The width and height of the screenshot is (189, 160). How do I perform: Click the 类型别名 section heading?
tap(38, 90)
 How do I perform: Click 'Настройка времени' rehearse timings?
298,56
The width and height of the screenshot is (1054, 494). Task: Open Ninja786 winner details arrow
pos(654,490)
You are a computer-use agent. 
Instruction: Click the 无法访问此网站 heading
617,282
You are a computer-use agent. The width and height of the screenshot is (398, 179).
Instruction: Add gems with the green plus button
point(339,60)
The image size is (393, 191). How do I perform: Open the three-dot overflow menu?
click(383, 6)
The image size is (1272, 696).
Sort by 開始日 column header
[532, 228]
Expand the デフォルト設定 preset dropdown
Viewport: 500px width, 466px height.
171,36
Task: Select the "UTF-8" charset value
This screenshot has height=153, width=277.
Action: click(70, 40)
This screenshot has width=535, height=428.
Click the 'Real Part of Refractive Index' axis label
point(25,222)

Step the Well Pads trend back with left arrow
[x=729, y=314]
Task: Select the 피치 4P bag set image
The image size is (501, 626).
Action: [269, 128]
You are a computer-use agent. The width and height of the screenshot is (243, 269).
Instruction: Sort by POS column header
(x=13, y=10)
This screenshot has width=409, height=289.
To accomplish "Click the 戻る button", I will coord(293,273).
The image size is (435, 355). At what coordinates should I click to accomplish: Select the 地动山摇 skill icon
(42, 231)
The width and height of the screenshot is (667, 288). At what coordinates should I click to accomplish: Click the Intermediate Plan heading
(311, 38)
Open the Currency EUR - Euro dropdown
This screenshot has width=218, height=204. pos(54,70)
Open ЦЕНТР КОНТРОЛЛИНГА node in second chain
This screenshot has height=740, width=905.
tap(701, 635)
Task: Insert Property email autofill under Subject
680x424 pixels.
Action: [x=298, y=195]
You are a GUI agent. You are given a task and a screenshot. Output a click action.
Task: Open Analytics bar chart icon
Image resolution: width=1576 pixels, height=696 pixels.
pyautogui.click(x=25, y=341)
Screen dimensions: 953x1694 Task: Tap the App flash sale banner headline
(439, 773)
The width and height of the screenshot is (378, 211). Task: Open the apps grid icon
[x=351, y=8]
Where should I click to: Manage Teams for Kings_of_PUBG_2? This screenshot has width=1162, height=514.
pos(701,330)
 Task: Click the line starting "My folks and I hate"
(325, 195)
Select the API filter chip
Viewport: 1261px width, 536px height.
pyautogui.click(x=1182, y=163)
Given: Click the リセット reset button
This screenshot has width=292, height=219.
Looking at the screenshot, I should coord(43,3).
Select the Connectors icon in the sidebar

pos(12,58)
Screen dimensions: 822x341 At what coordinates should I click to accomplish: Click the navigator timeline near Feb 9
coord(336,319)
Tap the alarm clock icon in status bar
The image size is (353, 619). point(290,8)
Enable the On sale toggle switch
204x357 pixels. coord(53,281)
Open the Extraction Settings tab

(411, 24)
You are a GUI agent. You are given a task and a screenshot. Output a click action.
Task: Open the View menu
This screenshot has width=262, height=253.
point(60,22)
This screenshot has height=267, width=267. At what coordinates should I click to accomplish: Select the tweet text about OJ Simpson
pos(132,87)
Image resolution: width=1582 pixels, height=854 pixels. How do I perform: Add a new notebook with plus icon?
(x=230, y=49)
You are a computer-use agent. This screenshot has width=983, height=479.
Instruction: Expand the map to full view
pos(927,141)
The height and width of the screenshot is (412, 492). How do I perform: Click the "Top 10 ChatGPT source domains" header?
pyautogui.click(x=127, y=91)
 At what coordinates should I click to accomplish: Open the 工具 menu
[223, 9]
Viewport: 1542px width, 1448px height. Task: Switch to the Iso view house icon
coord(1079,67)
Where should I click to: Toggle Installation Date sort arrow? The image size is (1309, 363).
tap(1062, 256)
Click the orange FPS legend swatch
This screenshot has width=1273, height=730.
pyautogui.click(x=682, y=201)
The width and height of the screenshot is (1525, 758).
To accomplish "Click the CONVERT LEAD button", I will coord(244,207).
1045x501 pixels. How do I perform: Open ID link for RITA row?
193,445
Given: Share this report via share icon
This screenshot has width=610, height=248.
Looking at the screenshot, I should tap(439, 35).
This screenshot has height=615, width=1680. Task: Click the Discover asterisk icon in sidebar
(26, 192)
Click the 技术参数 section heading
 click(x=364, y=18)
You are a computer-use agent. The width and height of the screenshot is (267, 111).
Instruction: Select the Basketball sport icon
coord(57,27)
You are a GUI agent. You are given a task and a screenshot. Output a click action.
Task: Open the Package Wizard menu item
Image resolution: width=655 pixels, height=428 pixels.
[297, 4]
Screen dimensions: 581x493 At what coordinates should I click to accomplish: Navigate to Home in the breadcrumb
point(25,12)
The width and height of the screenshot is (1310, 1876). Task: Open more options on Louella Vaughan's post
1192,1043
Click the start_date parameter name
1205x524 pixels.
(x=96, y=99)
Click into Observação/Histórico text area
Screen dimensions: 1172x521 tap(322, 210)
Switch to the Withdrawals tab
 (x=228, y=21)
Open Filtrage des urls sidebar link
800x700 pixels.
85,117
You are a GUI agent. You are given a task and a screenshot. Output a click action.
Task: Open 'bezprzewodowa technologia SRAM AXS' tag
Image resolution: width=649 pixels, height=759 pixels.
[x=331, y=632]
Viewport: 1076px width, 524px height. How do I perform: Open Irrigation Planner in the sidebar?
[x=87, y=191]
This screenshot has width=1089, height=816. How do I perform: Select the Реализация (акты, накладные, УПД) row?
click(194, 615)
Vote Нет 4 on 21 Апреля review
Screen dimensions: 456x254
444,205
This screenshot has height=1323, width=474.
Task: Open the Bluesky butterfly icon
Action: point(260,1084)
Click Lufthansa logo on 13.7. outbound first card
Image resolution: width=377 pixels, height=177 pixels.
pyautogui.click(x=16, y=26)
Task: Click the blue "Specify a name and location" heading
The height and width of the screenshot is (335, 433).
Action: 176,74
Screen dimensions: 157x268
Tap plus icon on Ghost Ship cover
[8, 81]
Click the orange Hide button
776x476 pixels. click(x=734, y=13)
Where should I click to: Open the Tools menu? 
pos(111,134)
*-*-*
• **DIRECTIONS**:
The records above are to be written out again word for word.

• **ANSWER BOX**:
The width and height of the screenshot is (189, 160). How do I perform: Click the 类型别名 section heading?
tap(38, 90)
 How do I perform: Click 'Настройка времени' rehearse timings?
298,56
The width and height of the screenshot is (1054, 494). Task: Open Ninja786 winner details arrow
pos(654,490)
You are a computer-use agent. 
Instruction: Click the 无法访问此网站 heading
617,282
You are a computer-use agent. The width and height of the screenshot is (398, 179).
Instruction: Add gems with the green plus button
point(339,60)
The image size is (393, 191). How do I perform: Open the three-dot overflow menu?
click(383, 6)
The image size is (1272, 696).
Sort by 開始日 column header
[532, 228]
Expand the デフォルト設定 preset dropdown
Viewport: 500px width, 466px height.
171,36
Task: Select the "UTF-8" charset value
This screenshot has height=153, width=277.
Action: click(70, 40)
This screenshot has width=535, height=428.
Click the 'Real Part of Refractive Index' axis label
point(25,222)

Step the Well Pads trend back with left arrow
[x=729, y=314]
Task: Select the 피치 4P bag set image
The image size is (501, 626).
Action: [269, 128]
You are a computer-use agent. The width and height of the screenshot is (243, 269).
Instruction: Sort by POS column header
(x=13, y=10)
This screenshot has width=409, height=289.
To accomplish "Click the 戻る button", I will coord(293,273).
The image size is (435, 355). At what coordinates should I click to accomplish: Select the 地动山摇 skill icon
(42, 231)
The width and height of the screenshot is (667, 288). At what coordinates should I click to accomplish: Click the Intermediate Plan heading
(311, 38)
Open the Currency EUR - Euro dropdown
This screenshot has width=218, height=204. pos(54,70)
Open ЦЕНТР КОНТРОЛЛИНГА node in second chain
This screenshot has height=740, width=905.
tap(701, 635)
Task: Insert Property email autofill under Subject
680x424 pixels.
Action: [x=298, y=195]
You are a GUI agent. You are given a task and a screenshot. Output a click action.
Task: Open Analytics bar chart icon
Image resolution: width=1576 pixels, height=696 pixels.
pyautogui.click(x=25, y=341)
Screen dimensions: 953x1694 Task: Tap the App flash sale banner headline
(439, 773)
The width and height of the screenshot is (378, 211). Task: Open the apps grid icon
[x=351, y=8]
Where should I click to: Manage Teams for Kings_of_PUBG_2? This screenshot has width=1162, height=514.
pos(701,330)
 Task: Click the line starting "My folks and I hate"
(325, 195)
Select the API filter chip
Viewport: 1261px width, 536px height.
pyautogui.click(x=1182, y=163)
Given: Click the リセット reset button
This screenshot has width=292, height=219.
Looking at the screenshot, I should coord(43,3).
Select the Connectors icon in the sidebar

pos(12,58)
Screen dimensions: 822x341 At what coordinates should I click to accomplish: Click the navigator timeline near Feb 9
coord(336,319)
Tap the alarm clock icon in status bar
The image size is (353, 619). point(290,8)
Enable the On sale toggle switch
204x357 pixels. coord(53,281)
Open the Extraction Settings tab

(411, 24)
You are a GUI agent. You are given a task and a screenshot. Output a click action.
Task: Open the View menu
This screenshot has width=262, height=253.
point(60,22)
This screenshot has height=267, width=267. At what coordinates should I click to accomplish: Select the tweet text about OJ Simpson
pos(132,87)
Image resolution: width=1582 pixels, height=854 pixels. How do I perform: Add a new notebook with plus icon?
(x=230, y=49)
You are a computer-use agent. This screenshot has width=983, height=479.
Instruction: Expand the map to full view
pos(927,141)
The height and width of the screenshot is (412, 492). How do I perform: Click the "Top 10 ChatGPT source domains" header?
pyautogui.click(x=127, y=91)
 At what coordinates should I click to accomplish: Open the 工具 menu
[223, 9]
Viewport: 1542px width, 1448px height. Task: Switch to the Iso view house icon
coord(1079,67)
Where should I click to: Toggle Installation Date sort arrow? The image size is (1309, 363).
tap(1062, 256)
Click the orange FPS legend swatch
This screenshot has width=1273, height=730.
pyautogui.click(x=682, y=201)
The width and height of the screenshot is (1525, 758).
To accomplish "Click the CONVERT LEAD button", I will coord(244,207).
1045x501 pixels. How do I perform: Open ID link for RITA row?
193,445
Given: Share this report via share icon
This screenshot has width=610, height=248.
Looking at the screenshot, I should tap(439, 35).
This screenshot has height=615, width=1680. Task: Click the Discover asterisk icon in sidebar
(26, 192)
Click the 技术参数 section heading
 click(x=364, y=18)
You are a computer-use agent. The width and height of the screenshot is (267, 111).
Instruction: Select the Basketball sport icon
coord(57,27)
You are a GUI agent. You are given a task and a screenshot. Output a click action.
Task: Open the Package Wizard menu item
Image resolution: width=655 pixels, height=428 pixels.
[297, 4]
Screen dimensions: 581x493 At what coordinates should I click to accomplish: Navigate to Home in the breadcrumb
point(25,12)
The width and height of the screenshot is (1310, 1876). Task: Open more options on Louella Vaughan's post
1192,1043
Click the start_date parameter name
1205x524 pixels.
(x=96, y=99)
Click into Observação/Histórico text area
Screen dimensions: 1172x521 tap(322, 210)
Switch to the Withdrawals tab
 (x=228, y=21)
Open Filtrage des urls sidebar link
800x700 pixels.
85,117
You are a GUI agent. You are given a task and a screenshot. Output a click action.
Task: Open 'bezprzewodowa technologia SRAM AXS' tag
Image resolution: width=649 pixels, height=759 pixels.
[x=331, y=632]
Viewport: 1076px width, 524px height. How do I perform: Open Irrigation Planner in the sidebar?
[x=87, y=191]
This screenshot has width=1089, height=816. How do I perform: Select the Реализация (акты, накладные, УПД) row?
click(194, 615)
Vote Нет 4 on 21 Апреля review
Screen dimensions: 456x254
444,205
This screenshot has height=1323, width=474.
Task: Open the Bluesky butterfly icon
Action: point(260,1084)
Click Lufthansa logo on 13.7. outbound first card
Image resolution: width=377 pixels, height=177 pixels.
pyautogui.click(x=16, y=26)
Task: Click the blue "Specify a name and location" heading
The height and width of the screenshot is (335, 433).
Action: 176,74
Screen dimensions: 157x268
Tap plus icon on Ghost Ship cover
[8, 81]
Click the orange Hide button
776x476 pixels. click(x=734, y=13)
Where should I click to: Open the Tools menu? 
pos(111,134)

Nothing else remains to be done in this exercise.